Right off the bat, several categories stand out as having wide coverage around the city:

  • Large, major, and regional park reconstruction
  • Neighborhood parks and playgrounds
  • Essential reconstruction of facilities
  • Garages and facilities

Parks, as we might expect, are spread throughout the city and need plenty of capital investment for improvements. “Facilities” is vague, and there are may other categories that also describe facilities, so it’s not really clear what we’re seeing here. Each tiny map on this grid could probably be its own blog post. As a viewer, I immediately want to drill down into each category and see the individual projects. An interactive UI for exploring Capital Spending would go a long way, and I’d love to build one someday (again)!

Mapping a Single Community District’s Local Projects

Another useful application of this rich, project-level data is discrete mapping of individual projects. Of course, we don’t have latitude/longitude coordinates in the data, but we can’t let that stop us.

I manually looked up each of the 46 projects that serve my home community district, Brooklyn 6, assigning a point coordinate to each one. The location, combined with the total spending and project description makes for a fascinating visual of what’s going on with the in my area ($480.9M of actual + planned spending).

Manual Geocoding of Local Capital Projects makes it possible to visualize the spending of hundreds millions of dollars on a map

The big ones include water and sewer reconstruction along with reconstruction of the drawbridge over the Gowanus Canal. It’s also interesting to see the taxpayers contribute to the cruise terminal. The projects in Prospect Park generally list all of the surrounding districts as served, so we can see some interesting projects like renovations to the carousel, a comfort station, and the LeFrak Center (I thought this was complete but I guess it’s still an active project)

» Dataset section:

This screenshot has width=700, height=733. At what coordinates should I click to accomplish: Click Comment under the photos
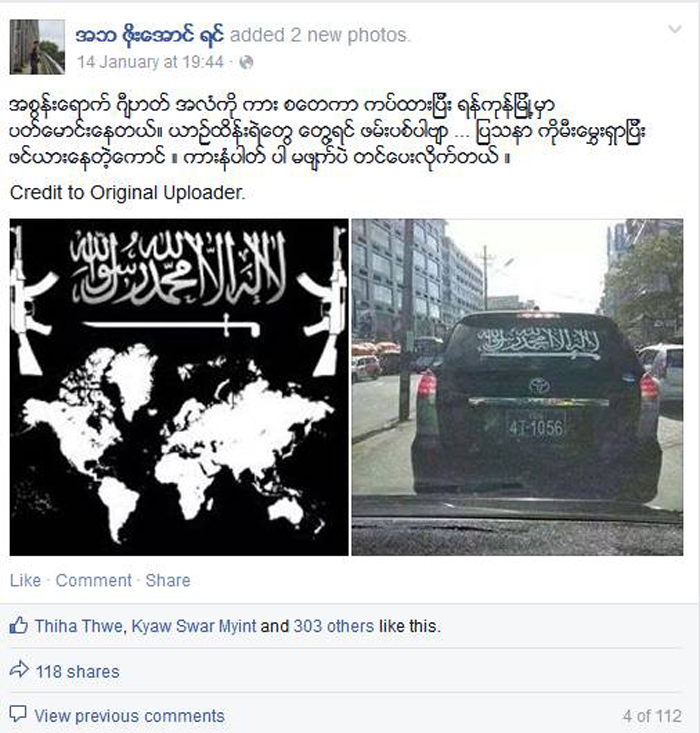94,580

» Goal 1: In the capital spending passage, how many projects did the author manually look up for the home community district of Brooklyn 6?
» Goal 2: List every category that the capital spending passage says stands out as having wide coverage around the city.
» Goal 3: Please carry on the passage about mapping capital spending, starting after its last sentence.

» Exercise answer 1: 46 projects.

» Exercise answer 2:
- Large, major, and regional park reconstruction
- Neighborhood parks and playgrounds
- Essential reconstruction of facilities
- Garages and facilities

» Exercise answer 3:
What does $3.7M for ADA accessibility at Brooklyn’s smallest library branch (Pacific Street) entail?

Why does HVAC replacement at the Carroll Gardens Library cost $4M?

What does $15.9M of ball field improvements in Red Hook actually look like?

This dataset probably raises more questions than it answers, but I think that’s the point. Now we can see, sum, map, chart, and otherwise have more visibility and informed discussions about how we spend our capital dollars.

Next Steps

Mapping capital spending has been a white whale of mine for a while (I actually worked on this during my time at the Department of City Planning but the project never saw the light of day). Obviously, we need to assign latitude/longitude coordinates to the other 4000 or so capital projects that serve local community districts, so we can expand the map above to the whole city. On top of that, there’s so much rich data about each project that static visuals don’t do it justice. An interactive tool where we can combine the mappable projects with the citywide projects and allow the user to “surf the budget” is in order, and would go a long way towards making this information useful and actionable to community groups, politicians, and anyone else with a stake in how we invest in our city.

If you’d like to help out with this effort, we’d love to hear from you. Of course, we’ll be managing the data in qri, our cutting-edge version control system for datasets, so every contribution will be trackable and public for the world to see.

Thanks for reading! Let us know what you found exploring the maps on this blog post by giving us a yell on twitter.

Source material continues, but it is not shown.